The kids answered questions about how their cars work, why they made their engineering and design choices and the challenges they faced in the process. Prizes were awarded for technical merit, design, and knowledge.

The day saw joy, frustration and best of all, nonstop sunshine. — Mark Lovewell

“It is more complicated than you would think. Like you think you put up a panel and the sun comes in. But it has to do with small particles, like photons and electrons and atoms,” Sam Zack said. His partner Oisin McVey launched into a detailed explanation of a p–n junction. Together Sam and Oisin won the knowledge category of the competition for the up-Island schools.

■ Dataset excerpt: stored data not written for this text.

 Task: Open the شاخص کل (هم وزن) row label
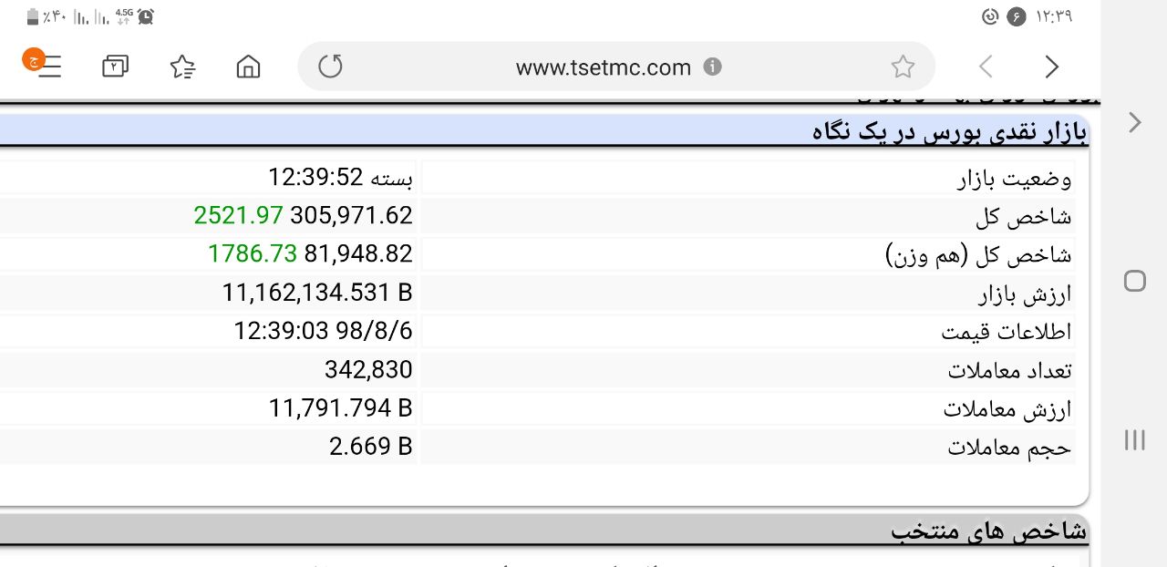click(x=979, y=254)
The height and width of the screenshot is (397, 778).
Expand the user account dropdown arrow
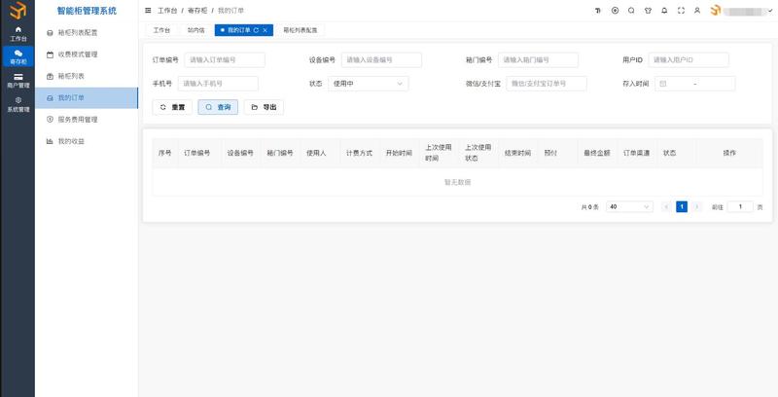768,11
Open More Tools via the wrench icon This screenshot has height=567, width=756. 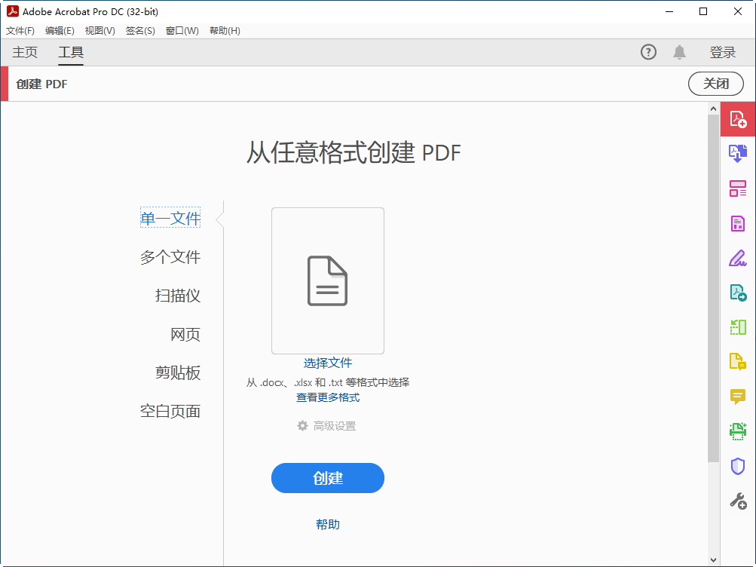737,500
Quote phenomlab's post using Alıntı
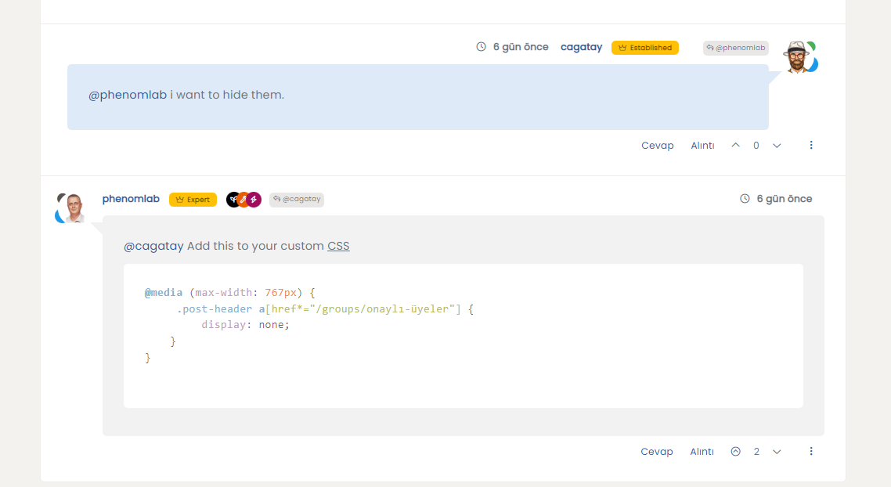Viewport: 891px width, 487px height. pyautogui.click(x=702, y=452)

The cars competed in two heats of racing, with the top three finishers from the first rounds facing off in the final heat.

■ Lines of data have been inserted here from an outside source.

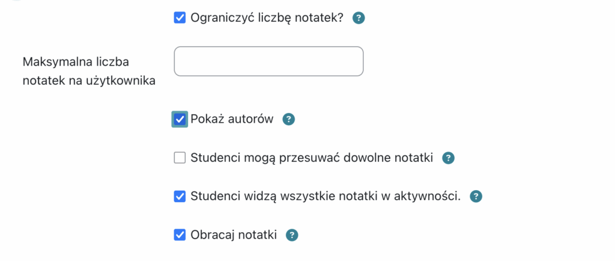This screenshot has height=261, width=615.
Task: Click the Ograniczyć liczbę notatek? label text
Action: (x=267, y=18)
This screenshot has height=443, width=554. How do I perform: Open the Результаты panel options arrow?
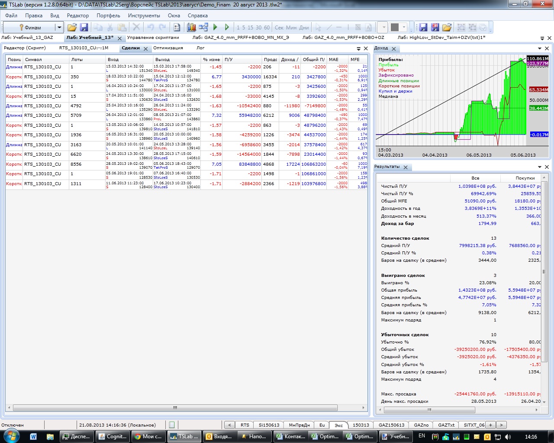[x=540, y=167]
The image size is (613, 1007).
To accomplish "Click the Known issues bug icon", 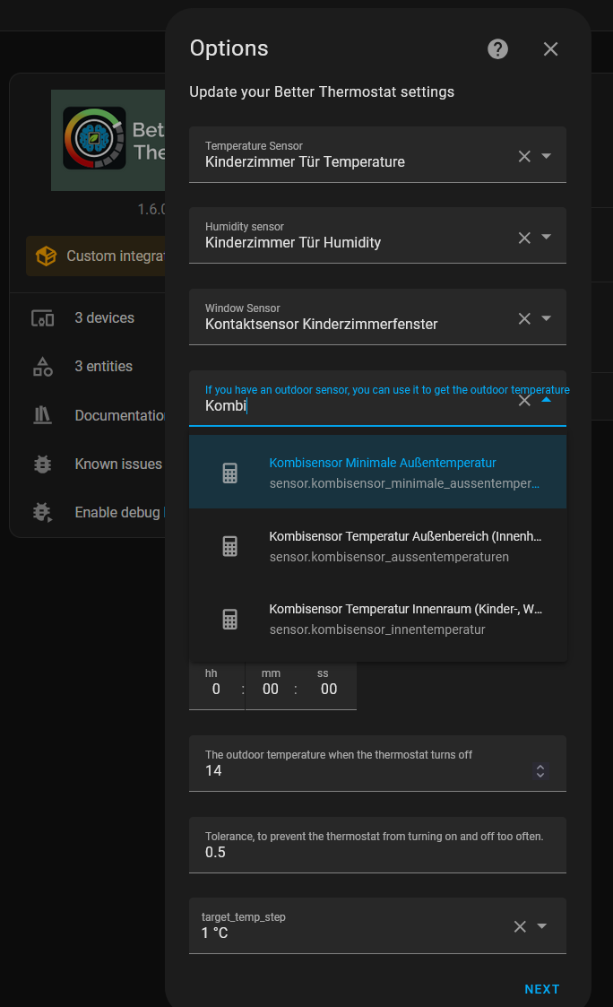I will point(42,464).
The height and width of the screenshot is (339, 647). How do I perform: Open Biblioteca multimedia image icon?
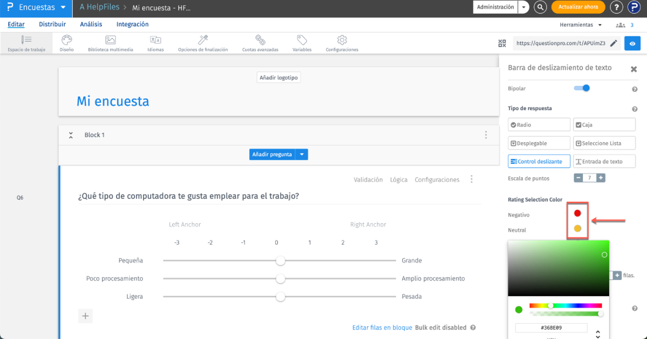pos(111,41)
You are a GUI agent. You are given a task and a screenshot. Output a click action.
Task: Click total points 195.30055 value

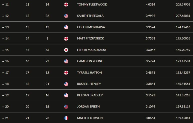coord(183,38)
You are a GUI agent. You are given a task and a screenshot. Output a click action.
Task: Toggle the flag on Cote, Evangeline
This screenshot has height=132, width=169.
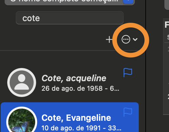(128, 112)
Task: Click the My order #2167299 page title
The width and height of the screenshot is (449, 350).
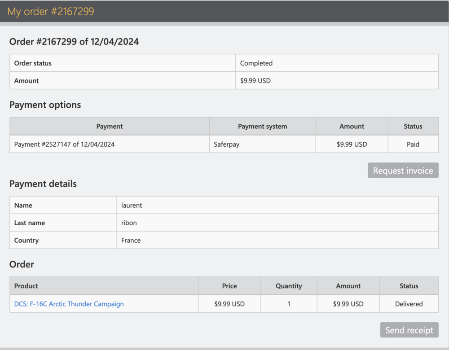Action: (x=51, y=12)
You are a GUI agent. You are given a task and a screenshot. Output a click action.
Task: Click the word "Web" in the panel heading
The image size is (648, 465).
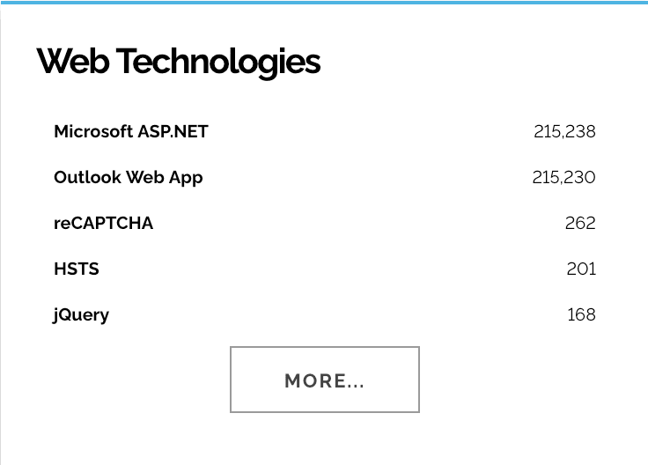72,62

Axel Abrams and Yossi Monahan took home first in the up-Island competition with their car, Skirt Skirt.

The aptly named Axel said: “It was very fun making it.” His partner Yossi interjected, “It was pretty hard, though.”

Axel concurred. “Yeah, we had to keep changing ideas.”

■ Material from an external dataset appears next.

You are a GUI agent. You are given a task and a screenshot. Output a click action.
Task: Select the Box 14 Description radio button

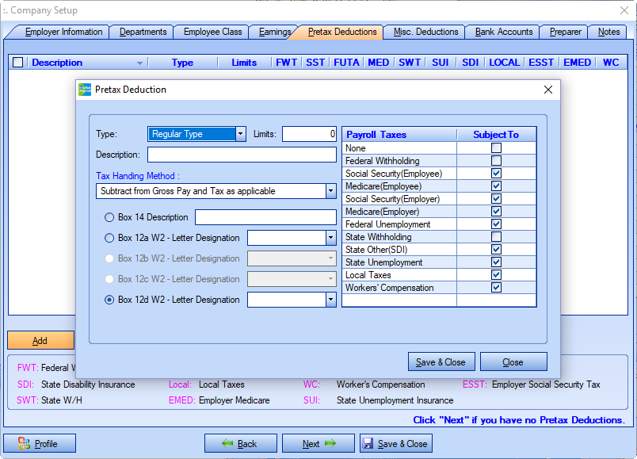(109, 217)
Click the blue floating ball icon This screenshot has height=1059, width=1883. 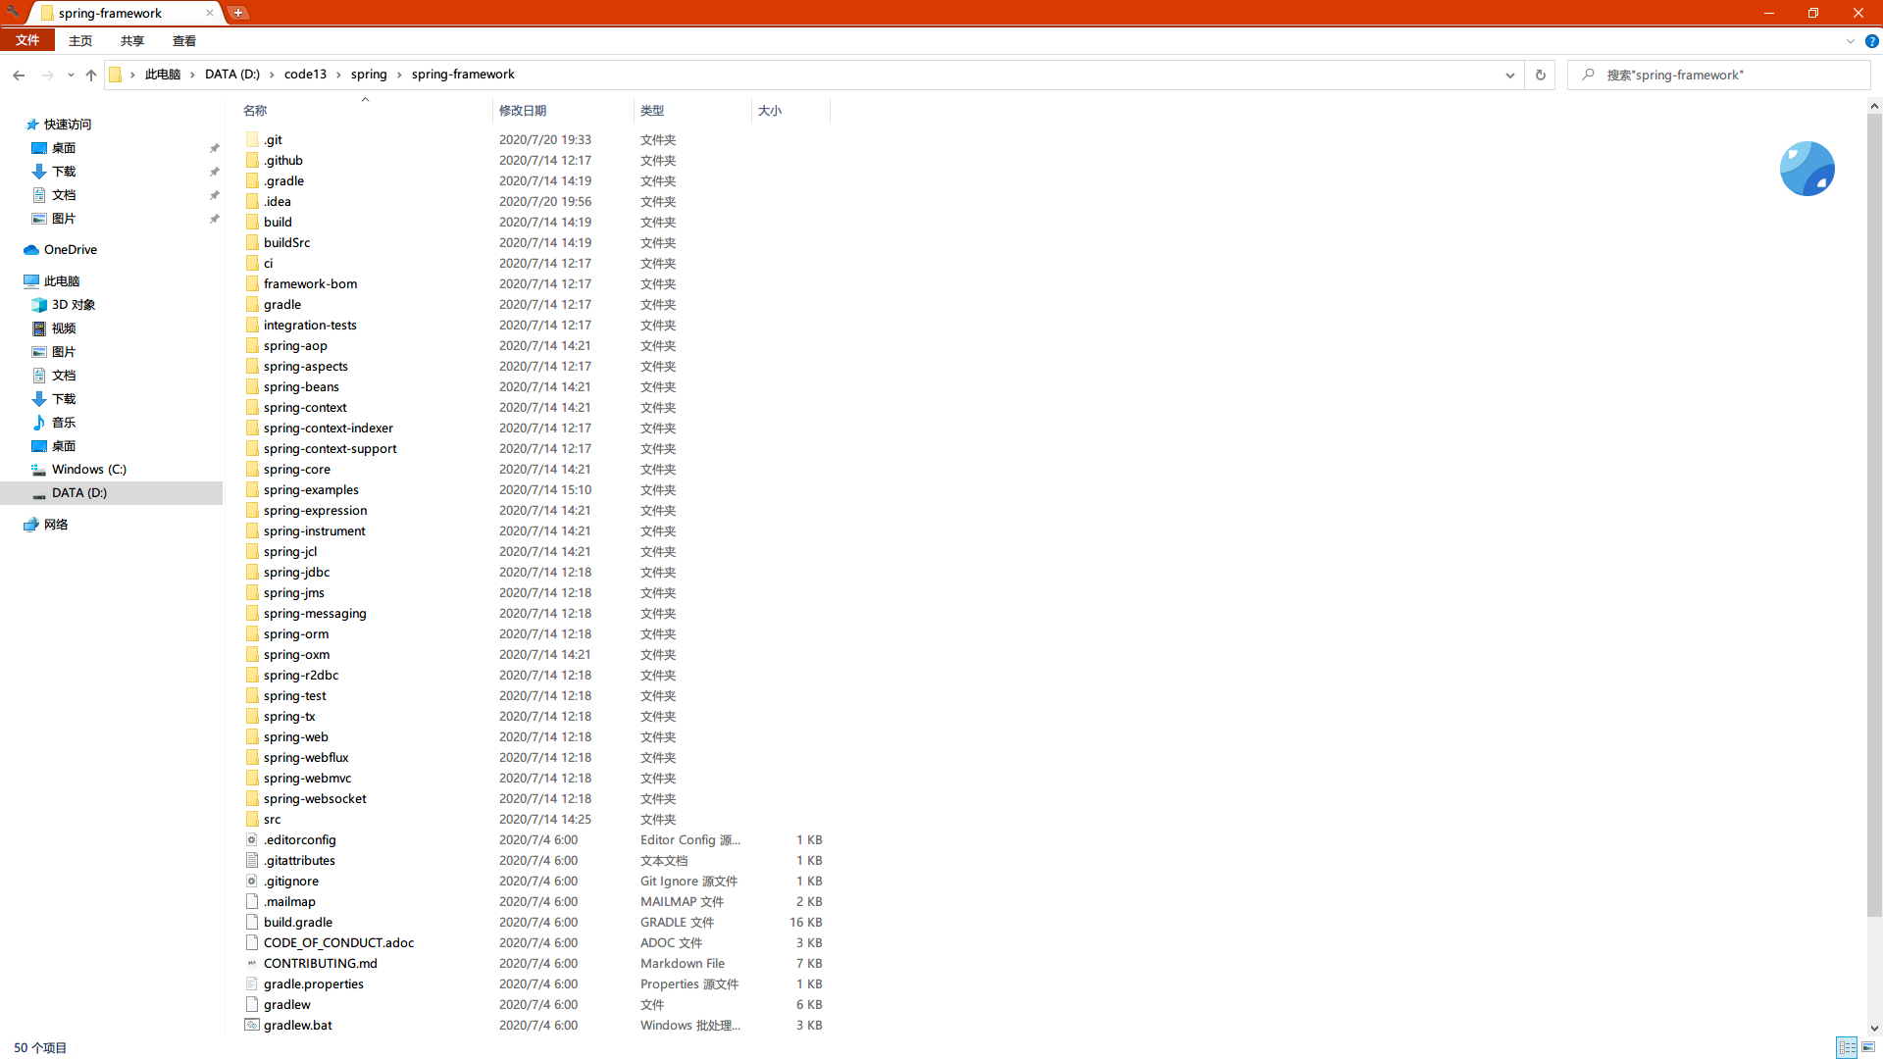coord(1807,169)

Doug Brush, fifth grade science teacher in Oak Bluffs said, “It’s a lesson in electricity, engineering, and sustainable energy, but also a lesson in frustration and perseverance.”

The frustrations on the big day were many. The races had their share of mishaps. The cars have one setting: on. They don’t have any mode for steering. To stay on course, they are attached to fishing line by a paper clip secured to the bottom of the chassis. A number of cars came unclipped from the line, veering wildly off track. There were many false starts.

And those were the relatively lucky failures — some cars didn’t move at all. Molly Sylvia and Ali Dyke, fifth graders at the Oak Bluffs School, explained that the cars are very delicate, and even the slightest bump could set something off kilter and render the car stationary.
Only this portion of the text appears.